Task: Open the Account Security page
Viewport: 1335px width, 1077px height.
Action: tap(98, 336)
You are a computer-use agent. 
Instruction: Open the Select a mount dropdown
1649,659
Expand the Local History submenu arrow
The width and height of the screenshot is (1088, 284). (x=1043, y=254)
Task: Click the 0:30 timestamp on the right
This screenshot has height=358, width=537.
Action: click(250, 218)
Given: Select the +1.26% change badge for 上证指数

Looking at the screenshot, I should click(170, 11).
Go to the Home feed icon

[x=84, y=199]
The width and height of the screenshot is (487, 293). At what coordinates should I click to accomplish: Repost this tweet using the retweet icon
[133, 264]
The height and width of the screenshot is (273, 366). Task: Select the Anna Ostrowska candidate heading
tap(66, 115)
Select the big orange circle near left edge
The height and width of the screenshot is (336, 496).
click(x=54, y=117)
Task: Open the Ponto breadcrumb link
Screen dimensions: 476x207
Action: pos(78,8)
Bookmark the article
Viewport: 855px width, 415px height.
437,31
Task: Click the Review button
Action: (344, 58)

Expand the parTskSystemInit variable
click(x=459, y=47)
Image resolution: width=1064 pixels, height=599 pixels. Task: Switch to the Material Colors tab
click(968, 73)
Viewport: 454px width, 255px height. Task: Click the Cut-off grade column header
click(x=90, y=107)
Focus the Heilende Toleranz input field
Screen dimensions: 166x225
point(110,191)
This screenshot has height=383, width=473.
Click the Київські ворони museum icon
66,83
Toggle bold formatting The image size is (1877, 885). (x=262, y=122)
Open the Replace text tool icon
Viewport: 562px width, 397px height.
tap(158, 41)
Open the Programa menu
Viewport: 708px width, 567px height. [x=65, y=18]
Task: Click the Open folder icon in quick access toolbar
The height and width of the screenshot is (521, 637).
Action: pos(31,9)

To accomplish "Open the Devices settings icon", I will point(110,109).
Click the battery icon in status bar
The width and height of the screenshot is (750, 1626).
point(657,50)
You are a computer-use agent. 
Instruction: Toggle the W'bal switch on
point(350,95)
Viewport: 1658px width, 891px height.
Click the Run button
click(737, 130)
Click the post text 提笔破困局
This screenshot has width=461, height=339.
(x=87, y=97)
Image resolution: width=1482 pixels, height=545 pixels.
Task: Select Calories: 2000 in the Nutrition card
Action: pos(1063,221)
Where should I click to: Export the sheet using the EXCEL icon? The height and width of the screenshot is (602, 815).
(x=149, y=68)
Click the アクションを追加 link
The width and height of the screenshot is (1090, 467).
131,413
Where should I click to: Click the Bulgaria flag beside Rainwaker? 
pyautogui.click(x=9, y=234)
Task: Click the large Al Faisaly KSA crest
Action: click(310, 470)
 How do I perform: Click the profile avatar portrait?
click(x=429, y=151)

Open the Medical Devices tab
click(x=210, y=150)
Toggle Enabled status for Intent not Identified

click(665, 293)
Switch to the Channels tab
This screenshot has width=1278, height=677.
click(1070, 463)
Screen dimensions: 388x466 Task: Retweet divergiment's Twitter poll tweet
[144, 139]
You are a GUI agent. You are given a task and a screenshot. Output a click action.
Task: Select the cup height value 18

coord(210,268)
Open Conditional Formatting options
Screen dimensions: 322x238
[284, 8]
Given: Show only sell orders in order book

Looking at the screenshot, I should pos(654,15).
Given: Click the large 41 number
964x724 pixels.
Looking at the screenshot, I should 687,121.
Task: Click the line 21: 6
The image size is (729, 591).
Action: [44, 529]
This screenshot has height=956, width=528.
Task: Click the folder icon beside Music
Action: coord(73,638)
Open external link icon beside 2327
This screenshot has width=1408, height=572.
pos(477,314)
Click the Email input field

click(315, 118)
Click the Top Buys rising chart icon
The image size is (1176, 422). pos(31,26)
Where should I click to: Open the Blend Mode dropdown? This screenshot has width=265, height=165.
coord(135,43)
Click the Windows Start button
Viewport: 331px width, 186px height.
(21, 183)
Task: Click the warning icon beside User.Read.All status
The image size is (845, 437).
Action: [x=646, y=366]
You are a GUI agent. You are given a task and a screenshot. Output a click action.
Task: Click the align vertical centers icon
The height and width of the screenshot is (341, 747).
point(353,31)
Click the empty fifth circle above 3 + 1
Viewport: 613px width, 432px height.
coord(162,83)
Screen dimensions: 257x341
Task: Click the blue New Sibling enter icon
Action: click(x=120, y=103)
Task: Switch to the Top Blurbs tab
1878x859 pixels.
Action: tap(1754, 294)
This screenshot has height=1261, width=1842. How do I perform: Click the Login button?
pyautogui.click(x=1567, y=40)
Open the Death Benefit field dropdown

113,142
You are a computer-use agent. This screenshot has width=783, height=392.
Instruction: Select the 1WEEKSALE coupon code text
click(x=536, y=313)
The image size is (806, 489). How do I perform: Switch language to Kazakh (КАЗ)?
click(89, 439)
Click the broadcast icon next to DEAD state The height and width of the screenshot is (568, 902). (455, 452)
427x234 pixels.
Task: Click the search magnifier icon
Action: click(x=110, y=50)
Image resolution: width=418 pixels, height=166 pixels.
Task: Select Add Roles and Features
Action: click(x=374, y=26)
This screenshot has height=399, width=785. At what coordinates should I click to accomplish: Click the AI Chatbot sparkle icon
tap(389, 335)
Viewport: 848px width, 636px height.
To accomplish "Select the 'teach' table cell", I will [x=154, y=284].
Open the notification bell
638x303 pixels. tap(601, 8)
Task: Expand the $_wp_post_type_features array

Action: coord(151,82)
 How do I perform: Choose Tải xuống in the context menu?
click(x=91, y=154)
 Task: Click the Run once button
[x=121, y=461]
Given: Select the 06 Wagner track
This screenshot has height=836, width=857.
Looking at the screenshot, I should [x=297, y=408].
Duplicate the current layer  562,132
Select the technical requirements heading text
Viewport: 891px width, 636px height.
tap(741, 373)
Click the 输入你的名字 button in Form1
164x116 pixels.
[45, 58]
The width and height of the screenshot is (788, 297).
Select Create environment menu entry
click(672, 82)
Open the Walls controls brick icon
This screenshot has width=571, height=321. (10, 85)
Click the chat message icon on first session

EXERCISE: Please reproduce the data as it was given, with every line exact.

TASK ANSWER:
Task: Open the Account Security page
Viewport: 1335px width, 1077px height.
Action: tap(98, 336)
You are a computer-use agent. 
Instruction: Open the Select a mount dropdown
1649,659
Expand the Local History submenu arrow
The width and height of the screenshot is (1088, 284). (x=1043, y=254)
Task: Click the 0:30 timestamp on the right
This screenshot has height=358, width=537.
Action: click(250, 218)
Given: Select the +1.26% change badge for 上证指数

Looking at the screenshot, I should click(170, 11).
Go to the Home feed icon

[x=84, y=199]
The width and height of the screenshot is (487, 293). At what coordinates should I click to accomplish: Repost this tweet using the retweet icon
[133, 264]
The height and width of the screenshot is (273, 366). Task: Select the Anna Ostrowska candidate heading
tap(66, 115)
Select the big orange circle near left edge
The height and width of the screenshot is (336, 496).
click(x=54, y=117)
Task: Open the Ponto breadcrumb link
Screen dimensions: 476x207
Action: pos(78,8)
Bookmark the article
Viewport: 855px width, 415px height.
437,31
Task: Click the Review button
Action: (344, 58)

Expand the parTskSystemInit variable
click(x=459, y=47)
Image resolution: width=1064 pixels, height=599 pixels. Task: Switch to the Material Colors tab
click(968, 73)
Viewport: 454px width, 255px height. Task: Click the Cut-off grade column header
click(x=90, y=107)
Focus the Heilende Toleranz input field
Screen dimensions: 166x225
point(110,191)
This screenshot has height=383, width=473.
Click the Київські ворони museum icon
66,83
Toggle bold formatting The image size is (1877, 885). (x=262, y=122)
Open the Replace text tool icon
Viewport: 562px width, 397px height.
tap(158, 41)
Open the Programa menu
Viewport: 708px width, 567px height. [x=65, y=18]
Task: Click the Open folder icon in quick access toolbar
The height and width of the screenshot is (521, 637).
Action: pos(31,9)

To accomplish "Open the Devices settings icon", I will point(110,109).
Click the battery icon in status bar
The width and height of the screenshot is (750, 1626).
point(657,50)
You are a computer-use agent. 
Instruction: Toggle the W'bal switch on
point(350,95)
Viewport: 1658px width, 891px height.
Click the Run button
click(737, 130)
Click the post text 提笔破困局
This screenshot has width=461, height=339.
(x=87, y=97)
Image resolution: width=1482 pixels, height=545 pixels.
Task: Select Calories: 2000 in the Nutrition card
Action: pos(1063,221)
Where should I click to: Export the sheet using the EXCEL icon? The height and width of the screenshot is (602, 815).
(x=149, y=68)
Click the アクションを追加 link
The width and height of the screenshot is (1090, 467).
131,413
Where should I click to: Click the Bulgaria flag beside Rainwaker? 
pyautogui.click(x=9, y=234)
Task: Click the large Al Faisaly KSA crest
Action: click(310, 470)
 How do I perform: Click the profile avatar portrait?
click(x=429, y=151)

Open the Medical Devices tab
click(x=210, y=150)
Toggle Enabled status for Intent not Identified

click(665, 293)
Switch to the Channels tab
This screenshot has width=1278, height=677.
click(1070, 463)
Screen dimensions: 388x466 Task: Retweet divergiment's Twitter poll tweet
[144, 139]
You are a GUI agent. You are given a task and a screenshot. Output a click action.
Task: Select the cup height value 18

coord(210,268)
Open Conditional Formatting options
Screen dimensions: 322x238
[284, 8]
Given: Show only sell orders in order book

Looking at the screenshot, I should pos(654,15).
Given: Click the large 41 number
964x724 pixels.
Looking at the screenshot, I should 687,121.
Task: Click the line 21: 6
The image size is (729, 591).
Action: [44, 529]
This screenshot has height=956, width=528.
Task: Click the folder icon beside Music
Action: coord(73,638)
Open external link icon beside 2327
This screenshot has width=1408, height=572.
pos(477,314)
Click the Email input field

click(315, 118)
Click the Top Buys rising chart icon
The image size is (1176, 422). pos(31,26)
Where should I click to: Open the Blend Mode dropdown? This screenshot has width=265, height=165.
coord(135,43)
Click the Windows Start button
Viewport: 331px width, 186px height.
(21, 183)
Task: Click the warning icon beside User.Read.All status
The image size is (845, 437).
Action: [x=646, y=366]
You are a GUI agent. You are given a task and a screenshot. Output a click action.
Task: Click the align vertical centers icon
The height and width of the screenshot is (341, 747).
point(353,31)
Click the empty fifth circle above 3 + 1
Viewport: 613px width, 432px height.
coord(162,83)
Screen dimensions: 257x341
Task: Click the blue New Sibling enter icon
Action: click(x=120, y=103)
Task: Switch to the Top Blurbs tab
1878x859 pixels.
Action: tap(1754, 294)
This screenshot has height=1261, width=1842. How do I perform: Click the Login button?
pyautogui.click(x=1567, y=40)
Open the Death Benefit field dropdown

113,142
You are a computer-use agent. This screenshot has width=783, height=392.
Instruction: Select the 1WEEKSALE coupon code text
click(x=536, y=313)
The image size is (806, 489). How do I perform: Switch language to Kazakh (КАЗ)?
click(89, 439)
Click the broadcast icon next to DEAD state The height and width of the screenshot is (568, 902). (455, 452)
427x234 pixels.
Task: Click the search magnifier icon
Action: click(x=110, y=50)
Image resolution: width=418 pixels, height=166 pixels.
Task: Select Add Roles and Features
Action: click(x=374, y=26)
This screenshot has height=399, width=785. At what coordinates should I click to accomplish: Click the AI Chatbot sparkle icon
tap(389, 335)
Viewport: 848px width, 636px height.
To accomplish "Select the 'teach' table cell", I will [x=154, y=284].
Open the notification bell
638x303 pixels. tap(601, 8)
Task: Expand the $_wp_post_type_features array

Action: coord(151,82)
 How do I perform: Choose Tải xuống in the context menu?
click(x=91, y=154)
 Task: Click the Run once button
[x=121, y=461]
Given: Select the 06 Wagner track
This screenshot has height=836, width=857.
Looking at the screenshot, I should [x=297, y=408].
Duplicate the current layer  562,132
Select the technical requirements heading text
Viewport: 891px width, 636px height.
tap(741, 373)
Click the 输入你的名字 button in Form1
164x116 pixels.
[45, 58]
The width and height of the screenshot is (788, 297).
Select Create environment menu entry
click(672, 82)
Open the Walls controls brick icon
This screenshot has width=571, height=321. (10, 85)
Click the chat message icon on first session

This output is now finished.